And now, Mulkern wanted me to “have a word with him.” In for a penny, in for a pound. Next time I saw Mulkern, I decided, I’d give him the “Your money rents, it doesn’t buy” speech and tell him to leave my hero father out of it while I was at it.
My father, Edgar Kenzie, had his fifteen minutes of local fame almost twenty years ago. He’d made the front page of both dailies; the photo even hit the wires and ended up on the back pages of the New York Times and the Washington Post. The photographer damn near won a Pulitzer.
It was a hell of a photograph. My father, swathed in the black and yellow of the BFD, an oxygen tank strapped to his back, climbing up a ten story building on a rope of sheets. A woman had come down those sheets a few minutes earlier. Well, halfway down. She’d lost her grip and died on impact. The building was an old nineteenth-century factory that someone had converted into tenements, made of red brick and cheap wood that could have been tissue and gasoline as far as the fire was concerned.
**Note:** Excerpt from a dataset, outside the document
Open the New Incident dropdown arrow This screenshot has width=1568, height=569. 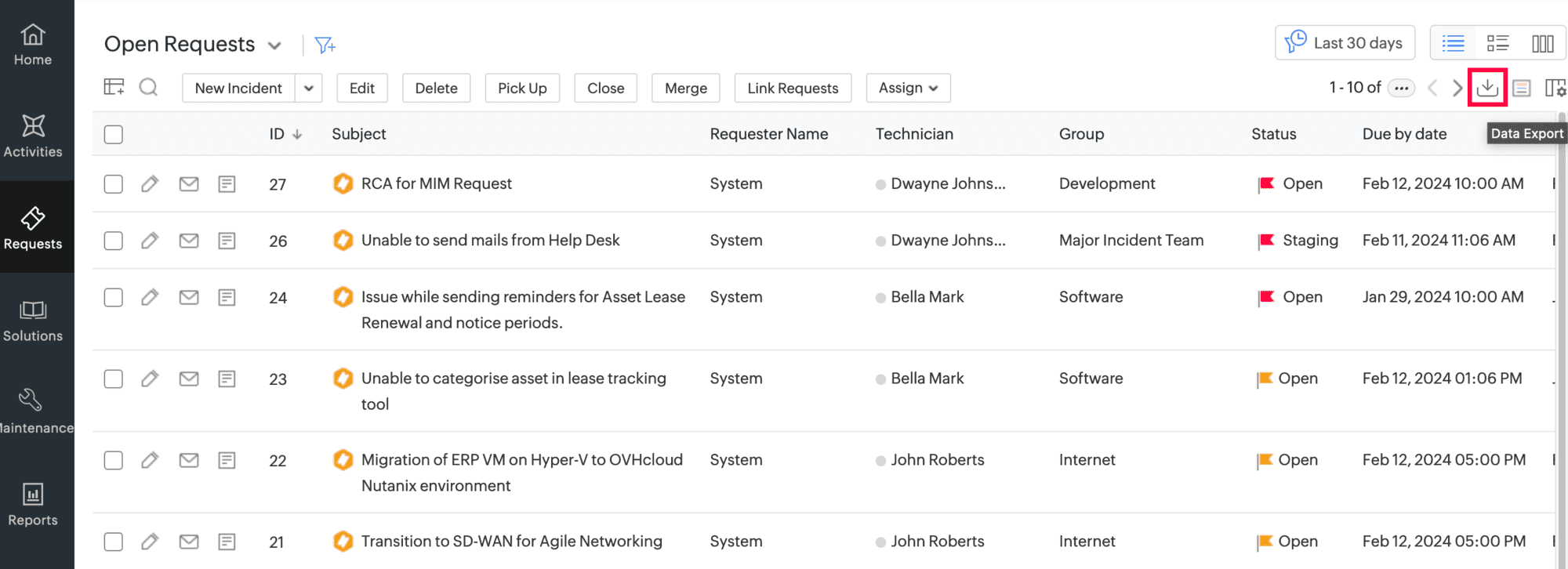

The woman had left her kids inside, telling them, in a moment of panic, to follow her down, instead of the other way around. The kids saw what happened to her and stopped moving, just stood in the black window and looked at their broken doll mother as smoke poured out of the room behind them. The window faced a parking lot and firemen were waiting for a tow truck to get the cars out so they could back a ladder in. My father grabbed an oxygen tank without a word, walked up to the sheets and started climbing. A window on the fifth floor blew out into his chest, and there’s another photo, slightly out of focus, of him flapping in the air as shards of glass explode off his heavy black coat. He reached the tenth floor eventually and grabbed the kids a four-year-old boy, a six-year-old girl and went back down again. No big deal, he’d say with a shrug.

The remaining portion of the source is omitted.